• **EXCERPT PROVIDED**
A 400-mile blanket of “mysterious” fog containing (nuclear) radiation stretched over California in late 2025.

Rating:

Context

While California’s Central Valley was experiencing a persistent form of “radiation fog” in late 2025, the fog wasn’t radioactive. In fact, radiation fog is the most common type of fog in most of the United States.

Beginning in November 2025, a blanket of persistent clouds lingered over California’s massive Central Valley for multiple weeks, bringing colder than usual temperatures and periods of intense fog to much of the state. The foggy weather began drawing more attention on social media as it dragged on into December, including from those confused by it and from people believing the fog to be more sinister than a typical weather pattern.

Posts on X (archived), TikTok (archived) and Instagram (archived) questioned the “mysterious” fog. Because the fog had been referred to as “radiation fog,” some of the confused people on social media, such as the person in the TikTok post, have wondered if that means the fog was radioactive or had nuclear radiation in it.

• **DATASET ENTRIES**
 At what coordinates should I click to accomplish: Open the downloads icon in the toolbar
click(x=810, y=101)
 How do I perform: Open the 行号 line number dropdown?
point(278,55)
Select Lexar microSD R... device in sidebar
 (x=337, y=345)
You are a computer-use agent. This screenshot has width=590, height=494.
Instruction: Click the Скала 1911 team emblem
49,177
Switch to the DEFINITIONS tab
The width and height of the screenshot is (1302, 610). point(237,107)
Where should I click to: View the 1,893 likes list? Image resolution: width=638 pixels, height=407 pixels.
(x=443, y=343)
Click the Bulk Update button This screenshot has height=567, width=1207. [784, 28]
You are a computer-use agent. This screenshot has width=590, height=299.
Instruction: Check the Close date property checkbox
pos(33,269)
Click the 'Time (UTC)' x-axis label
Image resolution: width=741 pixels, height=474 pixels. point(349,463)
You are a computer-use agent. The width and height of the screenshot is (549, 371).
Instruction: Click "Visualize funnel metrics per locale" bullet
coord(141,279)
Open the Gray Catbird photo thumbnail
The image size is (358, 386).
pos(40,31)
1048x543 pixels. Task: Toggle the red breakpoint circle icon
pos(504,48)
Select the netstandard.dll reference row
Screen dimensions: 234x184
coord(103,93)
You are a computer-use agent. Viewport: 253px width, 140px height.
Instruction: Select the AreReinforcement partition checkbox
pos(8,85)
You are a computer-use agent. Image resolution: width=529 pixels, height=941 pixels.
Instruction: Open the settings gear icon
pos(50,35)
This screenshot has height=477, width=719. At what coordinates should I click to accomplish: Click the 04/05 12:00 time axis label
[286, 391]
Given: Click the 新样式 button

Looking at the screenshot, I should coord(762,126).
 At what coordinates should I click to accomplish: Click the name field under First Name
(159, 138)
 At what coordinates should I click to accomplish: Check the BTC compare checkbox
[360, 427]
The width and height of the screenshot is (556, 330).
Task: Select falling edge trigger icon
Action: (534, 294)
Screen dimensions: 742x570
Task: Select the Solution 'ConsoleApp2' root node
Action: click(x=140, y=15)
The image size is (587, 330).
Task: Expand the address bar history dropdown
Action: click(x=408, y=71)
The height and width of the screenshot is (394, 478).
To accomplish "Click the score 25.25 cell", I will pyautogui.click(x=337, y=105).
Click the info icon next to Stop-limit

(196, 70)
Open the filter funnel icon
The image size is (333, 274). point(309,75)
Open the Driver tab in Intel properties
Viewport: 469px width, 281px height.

• **INSTRUCTIONS**
- 1) Answer these questions from the passage about the California fog:
(a) What is the most common type of fog in most of the United States?
(b) In what month and year did the persistent clouds begin lingering over the Central Valley?
(c) Which three social media platforms are named as carrying posts about the fog?
- 2) Set down part of the passage about the California fog word for word, beginning at the words "A 400-mile blanket" and stopping after "the United States.".

• **ANSWERS PROVIDED**
- 1)
(a) Radiation fog.
(b) November 2025.
(c) X, TikTok and Instagram.

- 2)
A 400-mile blanket of “mysterious” fog containing (nuclear) radiation stretched over California in late 2025.

Rating:

Context

While California’s Central Valley was experiencing a persistent form of “radiation fog” in late 2025, the fog wasn’t radioactive. In fact, radiation fog is the most common type of fog in most of the United States.